Input:
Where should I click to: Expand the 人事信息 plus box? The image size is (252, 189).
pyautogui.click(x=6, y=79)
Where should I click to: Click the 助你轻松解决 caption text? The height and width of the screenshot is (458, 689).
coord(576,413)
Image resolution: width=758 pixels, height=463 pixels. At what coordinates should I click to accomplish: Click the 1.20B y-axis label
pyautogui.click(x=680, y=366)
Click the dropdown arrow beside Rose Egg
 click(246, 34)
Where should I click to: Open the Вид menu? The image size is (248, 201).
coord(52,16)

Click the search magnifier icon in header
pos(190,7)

==

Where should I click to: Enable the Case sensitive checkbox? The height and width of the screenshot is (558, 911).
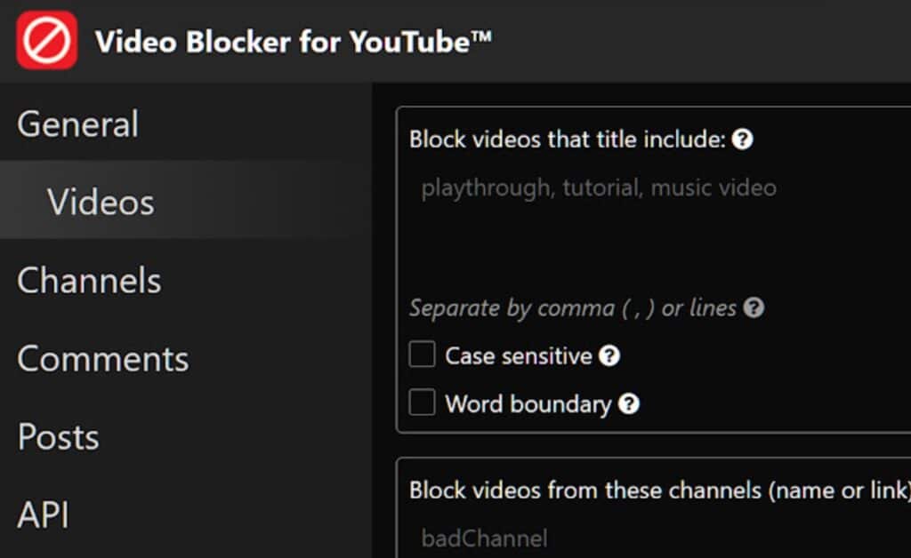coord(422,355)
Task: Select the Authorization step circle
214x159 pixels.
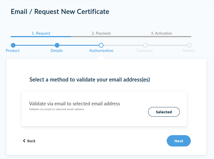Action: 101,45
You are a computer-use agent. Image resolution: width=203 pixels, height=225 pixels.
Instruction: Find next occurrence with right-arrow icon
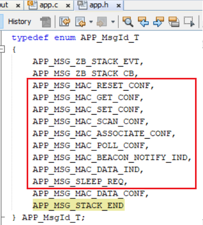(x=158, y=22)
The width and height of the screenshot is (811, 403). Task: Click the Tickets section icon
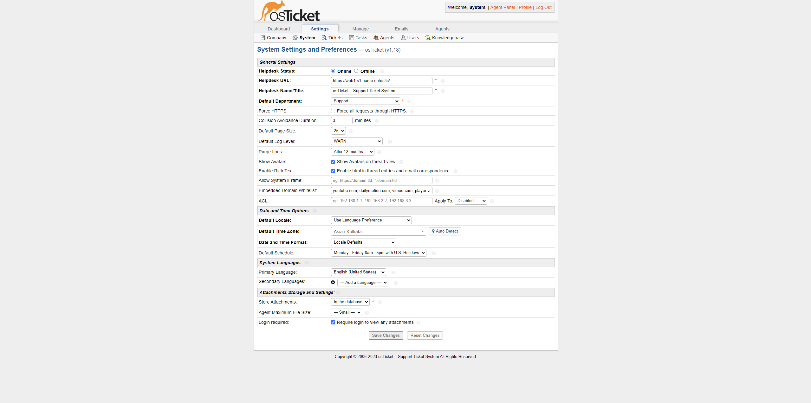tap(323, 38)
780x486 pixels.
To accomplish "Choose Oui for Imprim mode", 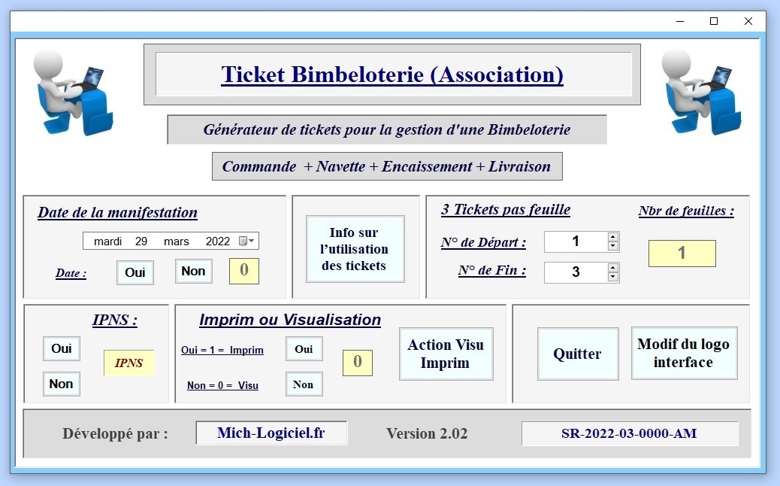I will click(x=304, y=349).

Aim of the exercise: Using the records above, return word for word the lines that begin at the one containing "Where should I click to: Enable" and end at the one containing "You are a computer-use", both of them included and no pictures.

Task output:
Where should I click to: Enable the Case sensitive checkbox? The height and width of the screenshot is (558, 911).
coord(422,355)
Task: Select the Authorization step circle
214x159 pixels.
Action: 101,45
You are a computer-use agent. Image resolution: width=203 pixels, height=225 pixels.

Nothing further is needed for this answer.